Hong Kong restaurants adapt to Instagram food porn craze
Social media is changing the Hong Kong food scene, with some star chefs and restaurant chains adapting their menus to satisfy Instagrammers, and picking up free publicity in the process
In less than two years, Four Seasons Hong Kong hotel pastry chef Nicolas Lambert has picked up 56,000 followers on Instagram. His cakes and pastries look so pretty and intricate it’s no wonder people all over the world are drooling over them. He admits he had not previously paid much attention to social media.
“Our social media manager told me that Hongkongers love to share food pictures, so we started the account,” Lambert, 29, recalls. “At first I posted a picture every 10 days, and then once a week. After six months, it was once every three days, and now it’s every two days.”

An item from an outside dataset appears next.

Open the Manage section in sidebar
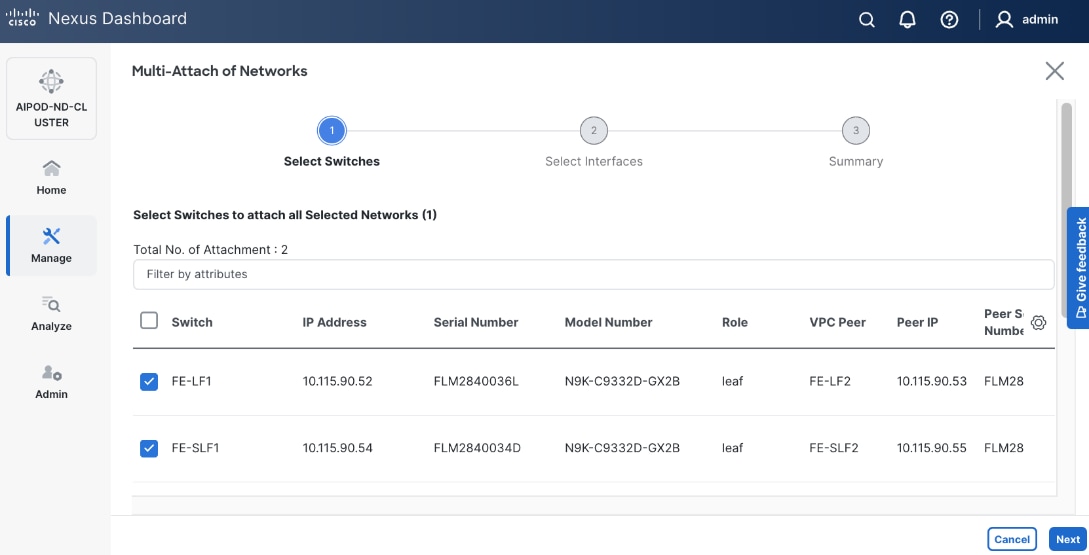point(51,245)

Food for thought: how Instagram is changing the restaurant business
The five-star hotel – along with any tuned-in restaurant around Hong Kong – is well aware of the marketing power of social media, and in particular, the huge popularity of the so-called food porn craze on Instagram. It may, or may not, make or break a restaurant, but customers’ photos of delectable dishes, with relevant hashtags, can be a viral source of free marketing.
Lambert is as particular in taking photos as he is in creating mouth-watering desserts. He doesn’t use filters because guests want their meals to look exactly the same as those on his Instagram account, he says.
He is constantly thinking ahead, spending about 30 minutes every day taking pictures of his culinary creations, or making videos of himself decorating a dessert.